■ Document segment ■
___

Our early childhood workforce is already grossly underpaid. Although childcare is expensive, the cost of services barely covers the cost to run childcare operations and pay our staff. Our teachers should make so much more than they do already, given the impact of early education on early learners (ages 0-5) and our economy’s dependence on our work.

The extended closure of early childhood centers is pushing many centers out of business forever, and those of us who manage to weather this closure with the help of donations, the Paycheck protection program, or state support, are afraid that the cost of reopening with new requirements and decreased enrollment will put us out of business. If we manage to get through this extended closure, we also know that we will need support, innovation, and a whole new way of working to reopen again. As we watch the changing CDC guidelines for childcare centers open right now and listen to our peers operating to serve the essential workforce, it is very clear that reopening will be another crisis for us to navigate. 

Reopening will bring a host of new requirements to our work. The current CDC guidelines mention masks, no contact drop offs and pickups, temperature taking, and smaller group sizes (currently 10 people in a room including staff) just to name a few. We will need support to finance this.

Childcare, whether for profit or non-profit is already a no profitsector. The new requirements will make childcare more expensive for providers to offer, and it will decrease income capacity by requiring fewer children. And yet families cannot pay more. As we face this reopening, we will need state and federal funding to ensure we make it through the year ahead when we will be working with new practices, more needs and more intermittent closures. We’ve always needed this as a sector; but now it is so apparent that childcare is a public good like public school is, and that it needs the support of a system that ensures it can continue to operate, provide quality care to children and support for the workforce in getting back to work.

___

■ Dataset extract ■
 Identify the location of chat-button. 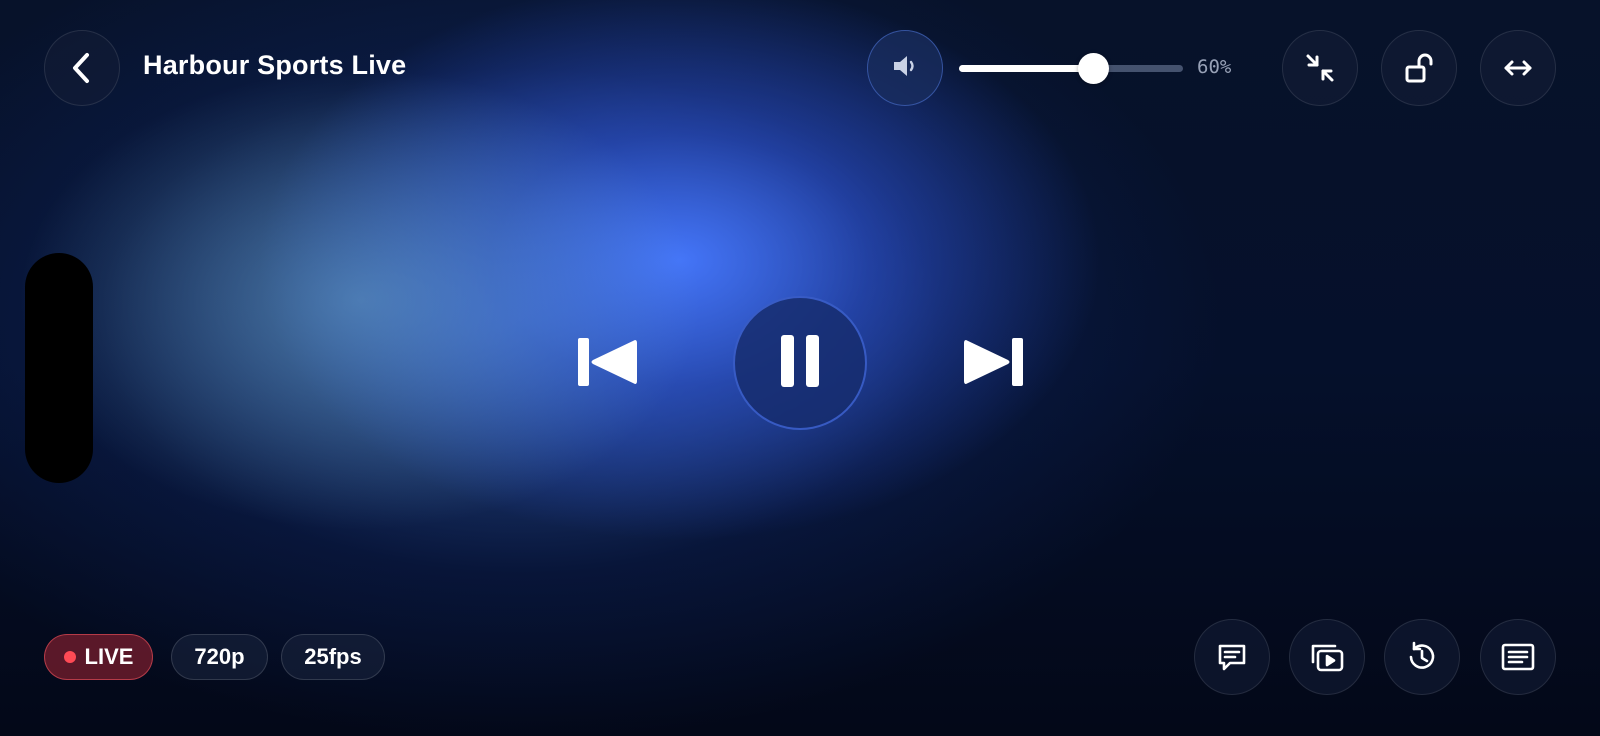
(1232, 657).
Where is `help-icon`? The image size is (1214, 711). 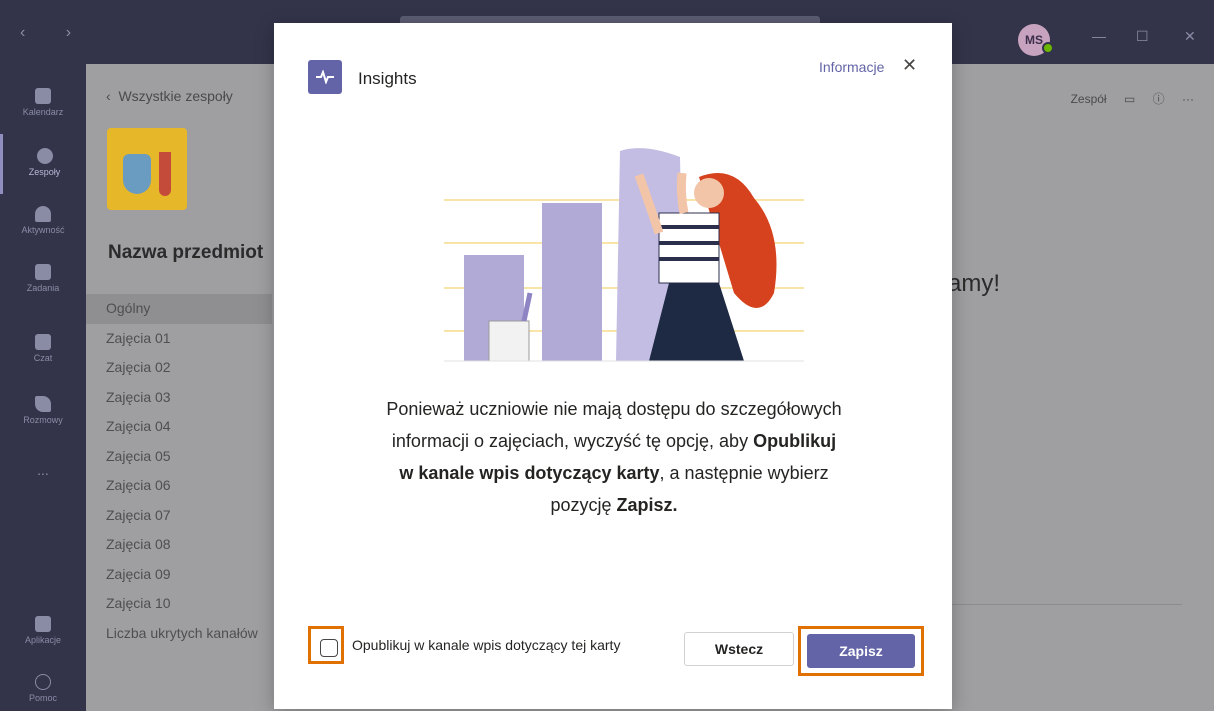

___

■ Problem statement ■
From the text on reopening childcare centers, list every requirement it cites from the current CDC guidelines.

■ Problem solution ■
- Masks
- No contact drop offs and pickups
- Temperature taking
- Smaller group sizes (currently 10 people in a room including staff)